_SHORT TASK_: Can you repeat every entry below verbatim, leaving out the pictures?

<<<<

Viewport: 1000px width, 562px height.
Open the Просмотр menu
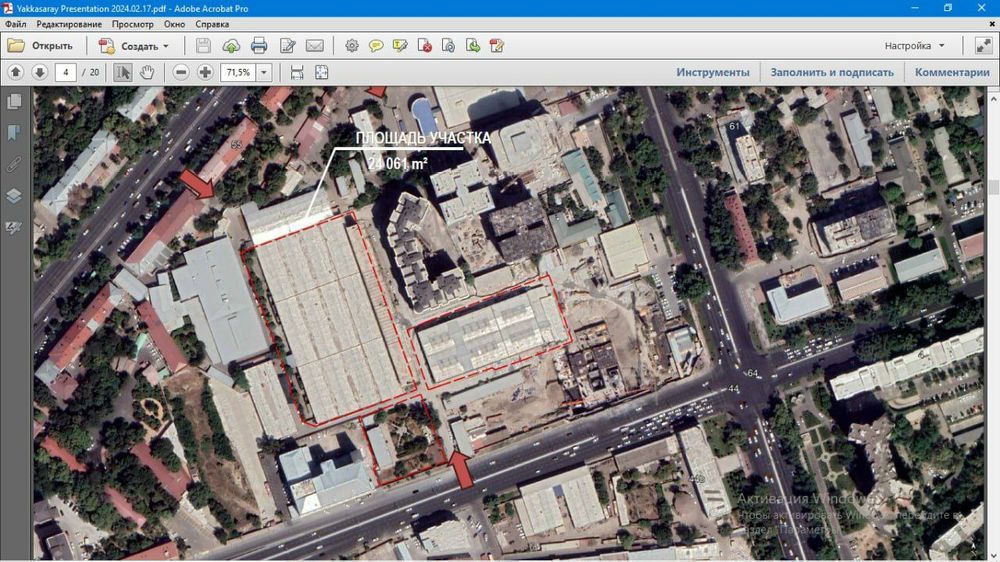click(x=133, y=23)
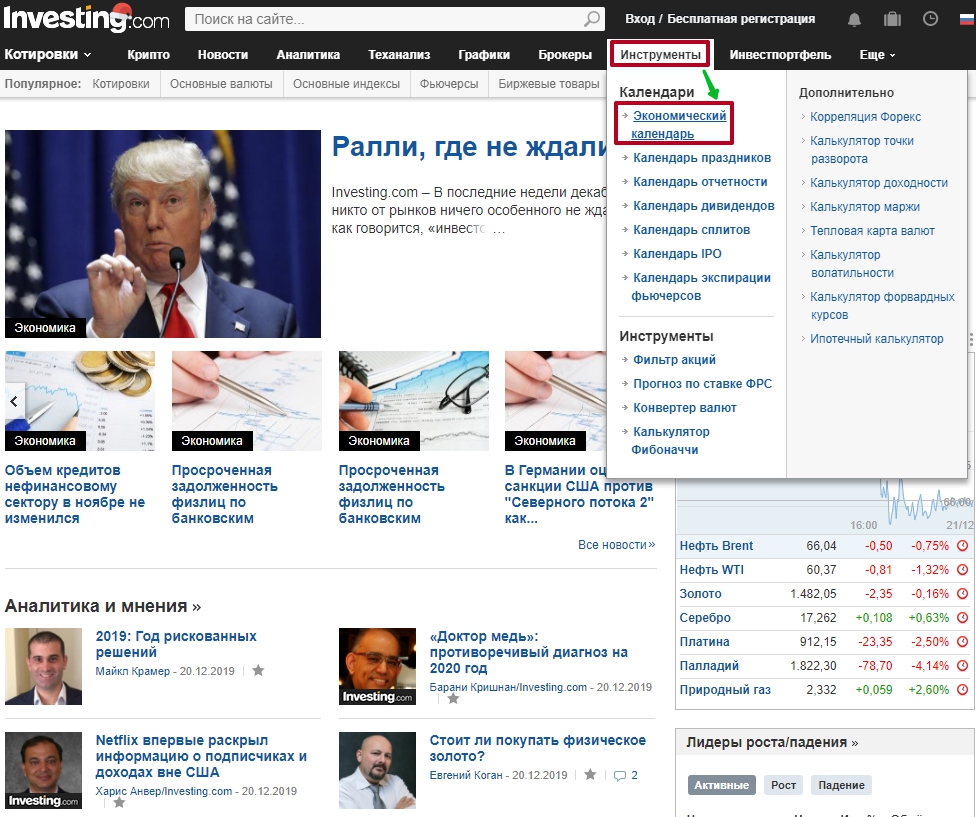The image size is (976, 817).
Task: Open the notifications bell icon
Action: click(854, 19)
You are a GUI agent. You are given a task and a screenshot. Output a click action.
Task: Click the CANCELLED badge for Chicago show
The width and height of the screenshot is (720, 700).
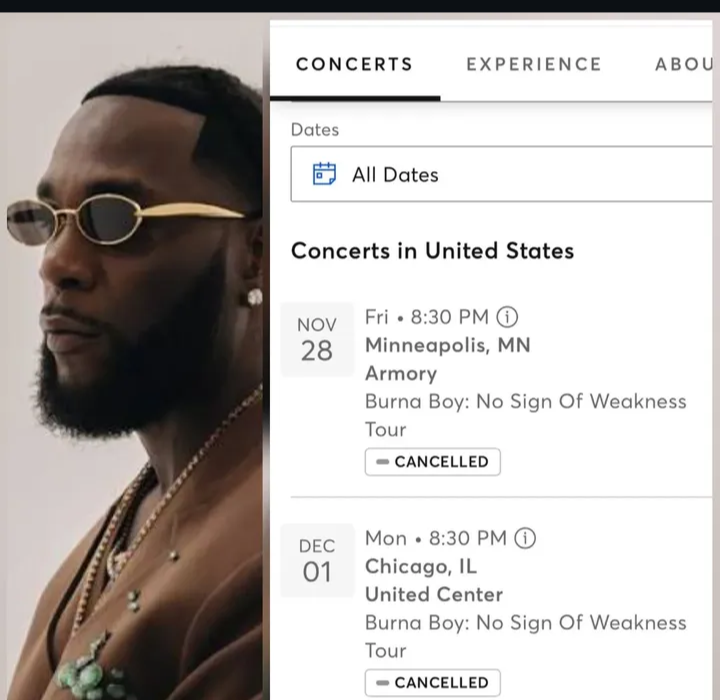click(433, 683)
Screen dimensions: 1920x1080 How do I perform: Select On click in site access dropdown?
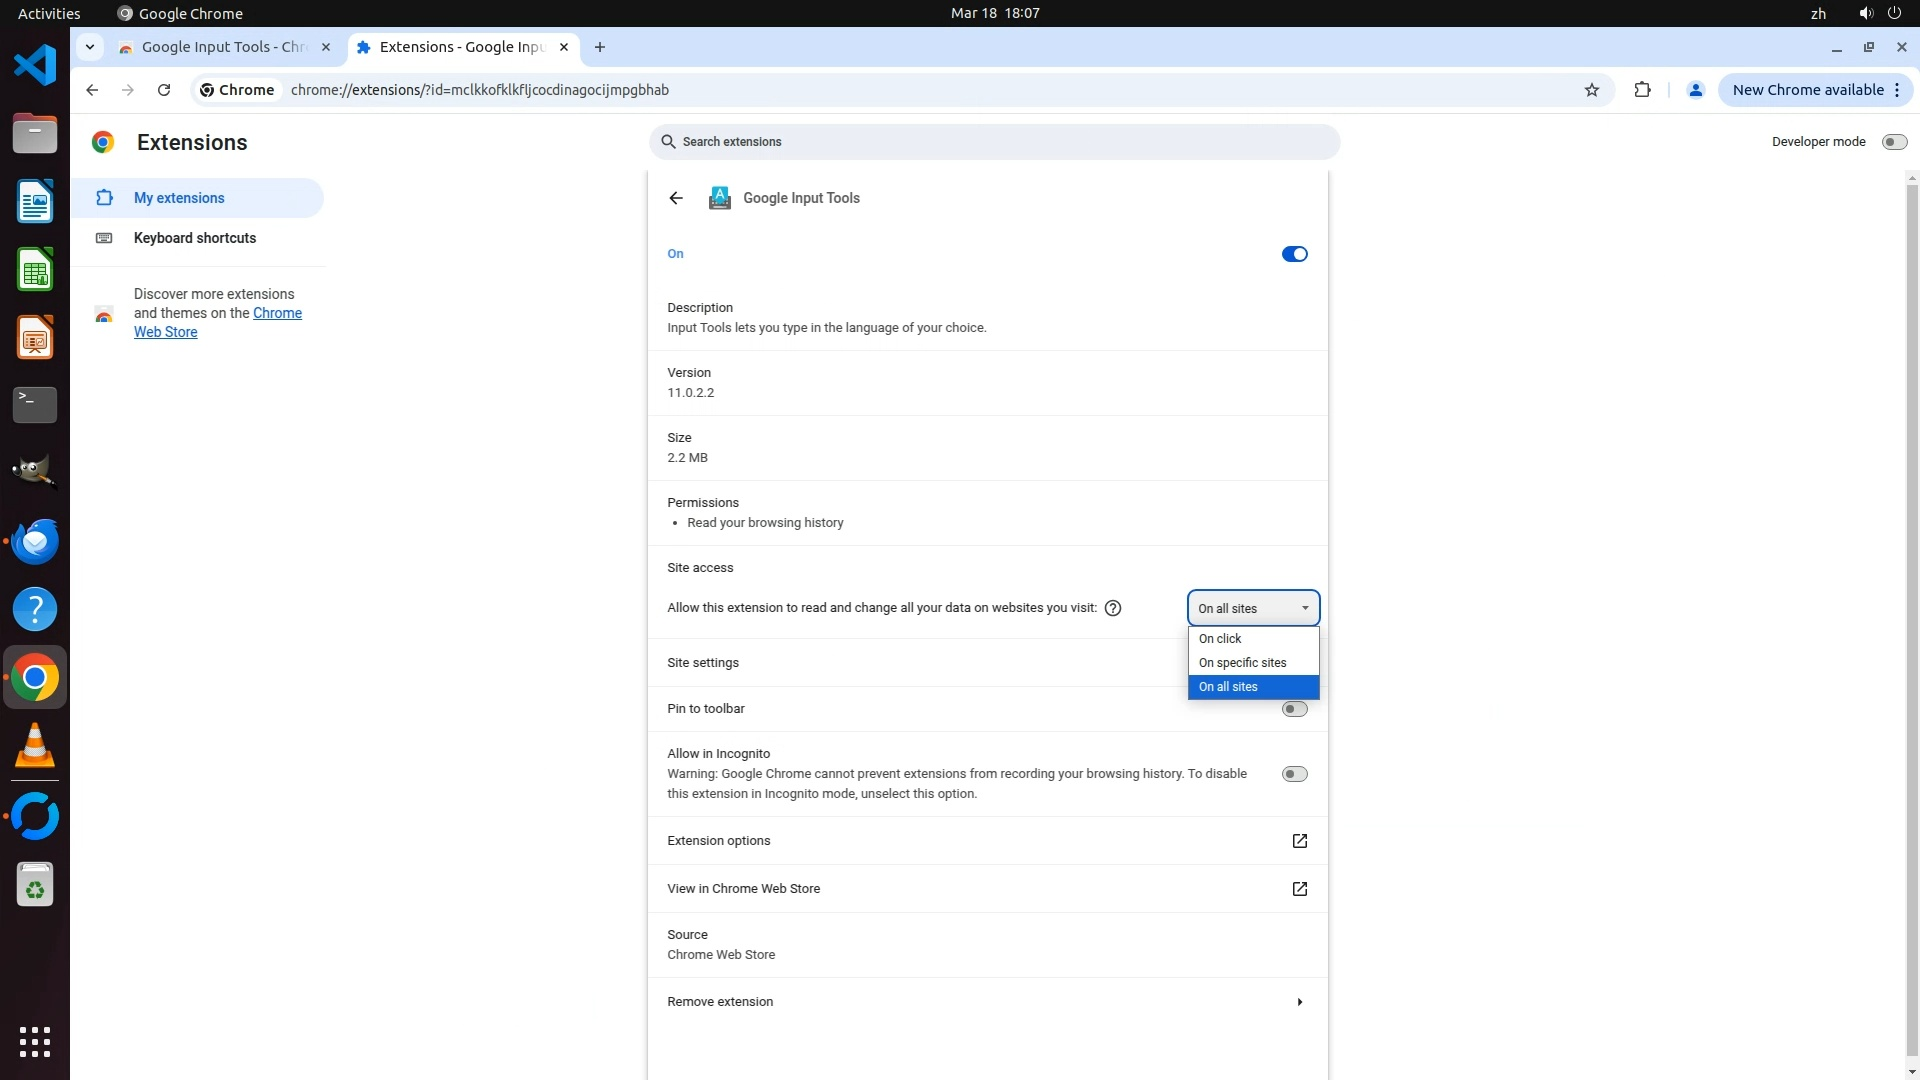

>>>>

_TASK RESPONSE_:
Viewport: 1000px width, 562px height.
Open the Просмотр menu
click(x=133, y=23)
The image size is (976, 817).
Task: Open the notifications bell icon
Action: click(854, 19)
You are a GUI agent. You are given a task and a screenshot. Output a click action.
Task: Click the CANCELLED badge for Chicago show
The width and height of the screenshot is (720, 700).
click(433, 683)
Screen dimensions: 1920x1080 How do I perform: Select On click in site access dropdown?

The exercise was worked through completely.